Required action: Your answer is the lines below, exactly, from the one that contains "You are a computer-use agent. This" through the one that contains "You are a computer-use agent. Screen", both included.

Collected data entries
--- START ---
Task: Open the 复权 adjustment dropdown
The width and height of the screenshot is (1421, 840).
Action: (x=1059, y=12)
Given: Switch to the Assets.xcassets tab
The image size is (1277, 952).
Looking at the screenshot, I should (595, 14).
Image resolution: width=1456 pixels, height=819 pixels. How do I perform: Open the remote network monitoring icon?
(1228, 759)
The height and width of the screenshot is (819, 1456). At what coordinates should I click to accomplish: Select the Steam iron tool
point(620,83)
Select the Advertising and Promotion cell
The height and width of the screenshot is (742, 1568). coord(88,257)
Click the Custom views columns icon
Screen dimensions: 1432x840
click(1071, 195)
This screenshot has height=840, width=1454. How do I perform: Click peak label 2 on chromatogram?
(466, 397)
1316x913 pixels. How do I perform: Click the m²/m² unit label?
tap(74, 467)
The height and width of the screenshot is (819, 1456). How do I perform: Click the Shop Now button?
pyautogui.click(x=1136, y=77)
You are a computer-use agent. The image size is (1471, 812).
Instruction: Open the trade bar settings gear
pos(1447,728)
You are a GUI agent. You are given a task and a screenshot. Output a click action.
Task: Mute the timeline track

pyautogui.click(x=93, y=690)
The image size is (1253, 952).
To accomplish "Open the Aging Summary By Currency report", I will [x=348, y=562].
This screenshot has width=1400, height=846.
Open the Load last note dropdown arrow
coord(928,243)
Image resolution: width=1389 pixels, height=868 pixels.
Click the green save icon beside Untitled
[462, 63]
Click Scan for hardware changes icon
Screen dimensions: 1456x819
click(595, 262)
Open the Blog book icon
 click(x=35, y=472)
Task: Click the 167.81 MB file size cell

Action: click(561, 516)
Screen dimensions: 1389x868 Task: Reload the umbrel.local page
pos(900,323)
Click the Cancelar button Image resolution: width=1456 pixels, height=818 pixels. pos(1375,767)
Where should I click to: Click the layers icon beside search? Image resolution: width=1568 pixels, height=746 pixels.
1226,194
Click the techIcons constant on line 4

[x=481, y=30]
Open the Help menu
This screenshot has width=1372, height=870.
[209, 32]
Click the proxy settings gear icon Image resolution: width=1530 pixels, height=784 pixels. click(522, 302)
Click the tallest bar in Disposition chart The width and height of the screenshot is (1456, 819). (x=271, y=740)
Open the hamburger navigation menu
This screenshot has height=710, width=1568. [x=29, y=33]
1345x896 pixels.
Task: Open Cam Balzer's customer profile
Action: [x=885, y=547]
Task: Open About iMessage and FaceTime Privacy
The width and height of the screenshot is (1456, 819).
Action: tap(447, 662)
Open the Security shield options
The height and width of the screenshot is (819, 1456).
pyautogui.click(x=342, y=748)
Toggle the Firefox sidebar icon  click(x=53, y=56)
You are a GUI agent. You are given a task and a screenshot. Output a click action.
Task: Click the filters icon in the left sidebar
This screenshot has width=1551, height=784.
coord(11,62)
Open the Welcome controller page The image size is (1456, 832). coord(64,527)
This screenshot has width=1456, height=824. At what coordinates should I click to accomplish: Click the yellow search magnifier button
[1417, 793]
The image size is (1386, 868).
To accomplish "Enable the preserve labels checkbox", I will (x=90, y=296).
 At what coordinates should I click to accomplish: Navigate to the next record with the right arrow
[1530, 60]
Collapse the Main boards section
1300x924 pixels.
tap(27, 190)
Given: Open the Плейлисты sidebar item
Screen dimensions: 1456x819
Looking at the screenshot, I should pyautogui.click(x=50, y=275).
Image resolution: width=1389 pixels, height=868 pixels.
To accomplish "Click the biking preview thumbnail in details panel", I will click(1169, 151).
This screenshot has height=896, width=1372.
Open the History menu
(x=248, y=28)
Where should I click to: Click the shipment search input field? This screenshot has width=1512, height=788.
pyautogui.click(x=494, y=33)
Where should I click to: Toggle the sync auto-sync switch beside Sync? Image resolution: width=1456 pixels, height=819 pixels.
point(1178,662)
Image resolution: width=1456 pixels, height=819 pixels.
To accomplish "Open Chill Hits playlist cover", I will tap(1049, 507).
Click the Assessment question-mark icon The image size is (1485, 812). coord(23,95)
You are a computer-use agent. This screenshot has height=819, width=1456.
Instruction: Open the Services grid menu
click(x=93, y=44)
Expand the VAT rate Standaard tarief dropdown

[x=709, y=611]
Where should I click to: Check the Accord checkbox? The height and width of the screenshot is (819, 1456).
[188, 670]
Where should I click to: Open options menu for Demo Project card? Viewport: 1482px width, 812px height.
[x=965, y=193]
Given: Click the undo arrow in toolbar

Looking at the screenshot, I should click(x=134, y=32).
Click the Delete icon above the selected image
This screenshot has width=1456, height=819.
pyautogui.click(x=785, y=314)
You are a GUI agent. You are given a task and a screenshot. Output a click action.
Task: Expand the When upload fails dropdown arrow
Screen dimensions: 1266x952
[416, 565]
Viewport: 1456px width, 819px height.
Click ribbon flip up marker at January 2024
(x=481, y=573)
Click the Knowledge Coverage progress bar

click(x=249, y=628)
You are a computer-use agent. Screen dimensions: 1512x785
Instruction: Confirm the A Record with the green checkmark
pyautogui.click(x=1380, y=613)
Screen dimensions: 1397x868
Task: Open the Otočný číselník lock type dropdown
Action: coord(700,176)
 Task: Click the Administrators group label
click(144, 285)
--- END ---
Answer to the exercise:
You are a computer-use agent. This screenshot has height=819, width=1456.
Instruction: Open the Services grid menu
click(x=93, y=44)
Expand the VAT rate Standaard tarief dropdown

[x=709, y=611]
Where should I click to: Check the Accord checkbox? The height and width of the screenshot is (819, 1456).
[188, 670]
Where should I click to: Open options menu for Demo Project card? Viewport: 1482px width, 812px height.
[x=965, y=193]
Given: Click the undo arrow in toolbar

Looking at the screenshot, I should click(x=134, y=32).
Click the Delete icon above the selected image
This screenshot has width=1456, height=819.
pyautogui.click(x=785, y=314)
You are a GUI agent. You are given a task and a screenshot. Output a click action.
Task: Expand the When upload fails dropdown arrow
Screen dimensions: 1266x952
[416, 565]
Viewport: 1456px width, 819px height.
Click ribbon flip up marker at January 2024
(x=481, y=573)
Click the Knowledge Coverage progress bar

click(x=249, y=628)
You are a computer-use agent. Screen dimensions: 1512x785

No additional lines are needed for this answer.